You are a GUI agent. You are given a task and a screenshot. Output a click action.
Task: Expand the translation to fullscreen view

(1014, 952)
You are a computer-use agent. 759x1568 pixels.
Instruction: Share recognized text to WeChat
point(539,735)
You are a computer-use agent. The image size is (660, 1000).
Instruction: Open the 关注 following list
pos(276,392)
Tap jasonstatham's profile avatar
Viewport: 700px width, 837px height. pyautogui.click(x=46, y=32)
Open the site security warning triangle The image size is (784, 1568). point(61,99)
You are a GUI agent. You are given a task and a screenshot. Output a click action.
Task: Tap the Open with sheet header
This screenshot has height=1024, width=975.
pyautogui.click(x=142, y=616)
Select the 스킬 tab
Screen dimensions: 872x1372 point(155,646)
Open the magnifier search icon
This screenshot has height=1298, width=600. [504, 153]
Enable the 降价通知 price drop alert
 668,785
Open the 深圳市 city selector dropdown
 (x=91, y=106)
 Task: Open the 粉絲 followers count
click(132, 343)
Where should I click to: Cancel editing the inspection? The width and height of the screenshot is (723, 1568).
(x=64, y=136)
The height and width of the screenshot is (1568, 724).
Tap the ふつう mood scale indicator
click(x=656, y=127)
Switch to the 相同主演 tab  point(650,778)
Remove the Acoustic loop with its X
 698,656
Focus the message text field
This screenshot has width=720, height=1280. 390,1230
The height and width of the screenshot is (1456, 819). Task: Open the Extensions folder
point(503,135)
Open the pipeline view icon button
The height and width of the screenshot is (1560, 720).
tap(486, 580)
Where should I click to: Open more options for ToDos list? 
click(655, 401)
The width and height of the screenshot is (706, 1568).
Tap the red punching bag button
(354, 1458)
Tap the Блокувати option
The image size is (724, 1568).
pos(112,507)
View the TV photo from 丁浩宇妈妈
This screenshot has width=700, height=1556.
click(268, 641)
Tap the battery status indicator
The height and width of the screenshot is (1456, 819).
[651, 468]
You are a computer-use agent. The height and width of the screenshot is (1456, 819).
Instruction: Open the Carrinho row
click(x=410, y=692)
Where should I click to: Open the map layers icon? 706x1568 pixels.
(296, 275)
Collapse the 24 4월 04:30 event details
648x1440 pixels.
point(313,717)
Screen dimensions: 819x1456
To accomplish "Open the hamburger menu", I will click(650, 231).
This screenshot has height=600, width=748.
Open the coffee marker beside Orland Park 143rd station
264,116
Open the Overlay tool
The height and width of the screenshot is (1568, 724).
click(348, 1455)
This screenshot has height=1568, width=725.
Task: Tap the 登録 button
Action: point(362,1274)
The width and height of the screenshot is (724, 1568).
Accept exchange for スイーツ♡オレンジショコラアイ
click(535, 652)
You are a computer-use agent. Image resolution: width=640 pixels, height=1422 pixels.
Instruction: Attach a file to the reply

--

* Goal *
Convert all of the data above into a Markdown table with two columns, Row and Line, giving each nonblank line its own numbered row and omitting blank lines.

* Worked answer *
| Row | Line |
|---|---|
| 1 | You are a GUI agent. You are given a task and a screenshot. Output a click action. |
| 2 | Task: Expand the translation to fullscreen view |
| 3 | (1014, 952) |
| 4 | You are a computer-use agent. 759x1568 pixels. |
| 5 | Instruction: Share recognized text to WeChat |
| 6 | point(539,735) |
| 7 | You are a computer-use agent. The image size is (660, 1000). |
| 8 | Instruction: Open the 关注 following list |
| 9 | pos(276,392) |
| 10 | Tap jasonstatham's profile avatar |
| 11 | Viewport: 700px width, 837px height. pyautogui.click(x=46, y=32) |
| 12 | Open the site security warning triangle The image size is (784, 1568). point(61,99) |
| 13 | You are a GUI agent. You are given a task and a screenshot. Output a click action. |
| 14 | Task: Tap the Open with sheet header |
| 15 | This screenshot has height=1024, width=975. |
| 16 | pyautogui.click(x=142, y=616) |
| 17 | Select the 스킬 tab |
| 18 | Screen dimensions: 872x1372 point(155,646) |
| 19 | Open the magnifier search icon |
| 20 | This screenshot has height=1298, width=600. [504, 153] |
| 21 | Enable the 降价通知 price drop alert |
| 22 |  668,785 |
| 23 | Open the 深圳市 city selector dropdown |
| 24 |  (x=91, y=106) |
| 25 |  Task: Open the 粉絲 followers count |
| 26 | click(132, 343) |
| 27 | Where should I click to: Cancel editing the inspection? The width and height of the screenshot is (723, 1568). |
| 28 | (x=64, y=136) |
| 29 | The height and width of the screenshot is (1568, 724). |
| 30 | Tap the ふつう mood scale indicator |
| 31 | click(x=656, y=127) |
| 32 | Switch to the 相同主演 tab  point(650,778) |
| 33 | Remove the Acoustic loop with its X |
| 34 |  698,656 |
| 35 | Focus the message text field |
| 36 | This screenshot has width=720, height=1280. 390,1230 |
| 37 | The height and width of the screenshot is (1456, 819). Task: Open the Extensions folder |
| 38 | point(503,135) |
| 39 | Open the pipeline view icon button |
| 40 | The height and width of the screenshot is (1560, 720). |
| 41 | tap(486, 580) |
| 42 | Where should I click to: Open more options for ToDos list?  |
| 43 | click(655, 401) |
| 44 | The width and height of the screenshot is (706, 1568). |
| 45 | Tap the red punching bag button |
| 46 | (354, 1458) |
| 47 | Tap the Блокувати option |
| 48 | The image size is (724, 1568). |
| 49 | pos(112,507) |
| 50 | View the TV photo from 丁浩宇妈妈 |
| 51 | This screenshot has width=700, height=1556. |
| 52 | click(268, 641) |
| 53 | Tap the battery status indicator |
| 54 | The height and width of the screenshot is (1456, 819). |
| 55 | [651, 468] |
| 56 | You are a computer-use agent. The height and width of the screenshot is (1456, 819). |
| 57 | Instruction: Open the Carrinho row |
| 58 | click(x=410, y=692) |
| 59 | Where should I click to: Open the map layers icon? 706x1568 pixels. |
| 60 | (296, 275) |
| 61 | Collapse the 24 4월 04:30 event details |
| 62 | 648x1440 pixels. |
| 63 | point(313,717) |
| 64 | Screen dimensions: 819x1456 |
| 65 | To accomplish "Open the hamburger menu", I will click(650, 231). |
| 66 | This screenshot has height=600, width=748. |
| 67 | Open the coffee marker beside Orland Park 143rd station |
| 68 | 264,116 |
| 69 | Open the Overlay tool |
| 70 | The height and width of the screenshot is (1568, 724). |
| 71 | click(348, 1455) |
| 72 | This screenshot has height=1568, width=725. |
| 73 | Task: Tap the 登録 button |
| 74 | Action: point(362,1274) |
| 75 | The width and height of the screenshot is (724, 1568). |
| 76 | Accept exchange for スイーツ♡オレンジショコラアイ |
| 77 | click(535, 652) |
| 78 | You are a computer-use agent. Image resolution: width=640 pixels, height=1422 pixels. |
| 79 | Instruction: Attach a file to the reply |